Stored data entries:

+--

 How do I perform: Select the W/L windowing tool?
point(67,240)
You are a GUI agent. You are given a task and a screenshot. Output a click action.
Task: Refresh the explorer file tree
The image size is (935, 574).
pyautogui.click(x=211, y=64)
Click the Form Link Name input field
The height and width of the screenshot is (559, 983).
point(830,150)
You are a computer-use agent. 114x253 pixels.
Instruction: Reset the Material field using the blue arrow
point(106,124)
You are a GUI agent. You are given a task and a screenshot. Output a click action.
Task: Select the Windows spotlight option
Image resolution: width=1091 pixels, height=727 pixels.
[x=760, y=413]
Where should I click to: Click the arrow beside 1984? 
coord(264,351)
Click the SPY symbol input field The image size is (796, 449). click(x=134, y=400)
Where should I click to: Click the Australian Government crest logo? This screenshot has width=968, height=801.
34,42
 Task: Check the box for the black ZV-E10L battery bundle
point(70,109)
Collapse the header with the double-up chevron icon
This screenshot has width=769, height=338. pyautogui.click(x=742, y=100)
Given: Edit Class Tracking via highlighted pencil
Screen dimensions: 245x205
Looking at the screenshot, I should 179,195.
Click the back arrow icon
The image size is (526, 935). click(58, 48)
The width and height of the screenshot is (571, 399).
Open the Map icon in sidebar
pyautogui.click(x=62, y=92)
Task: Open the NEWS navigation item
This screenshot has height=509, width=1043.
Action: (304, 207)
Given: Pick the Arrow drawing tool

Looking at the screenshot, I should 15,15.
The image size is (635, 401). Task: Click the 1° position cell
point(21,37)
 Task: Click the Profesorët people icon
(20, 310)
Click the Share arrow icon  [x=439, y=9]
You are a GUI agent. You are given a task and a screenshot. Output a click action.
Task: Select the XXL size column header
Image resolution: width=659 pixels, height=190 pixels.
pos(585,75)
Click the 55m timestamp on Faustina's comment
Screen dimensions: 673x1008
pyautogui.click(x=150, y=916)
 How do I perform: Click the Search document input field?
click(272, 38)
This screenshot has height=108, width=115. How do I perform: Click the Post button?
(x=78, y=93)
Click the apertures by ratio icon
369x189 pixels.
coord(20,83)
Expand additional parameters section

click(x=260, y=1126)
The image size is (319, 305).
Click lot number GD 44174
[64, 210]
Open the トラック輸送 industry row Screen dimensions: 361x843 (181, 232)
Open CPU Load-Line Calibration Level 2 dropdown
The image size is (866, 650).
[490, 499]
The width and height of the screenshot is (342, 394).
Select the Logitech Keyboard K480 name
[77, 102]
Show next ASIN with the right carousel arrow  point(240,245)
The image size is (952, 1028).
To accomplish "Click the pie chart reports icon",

+--

Work instruction: Nothing but the lines from the one holding "369x189 pixels." to the end of the entries should be returned, each exactly as it stands.

Response below:
369x189 pixels.
coord(20,83)
Expand additional parameters section

click(x=260, y=1126)
The image size is (319, 305).
Click lot number GD 44174
[64, 210]
Open the トラック輸送 industry row Screen dimensions: 361x843 (181, 232)
Open CPU Load-Line Calibration Level 2 dropdown
The image size is (866, 650).
[490, 499]
The width and height of the screenshot is (342, 394).
Select the Logitech Keyboard K480 name
[77, 102]
Show next ASIN with the right carousel arrow  point(240,245)
The image size is (952, 1028).
To accomplish "Click the pie chart reports icon",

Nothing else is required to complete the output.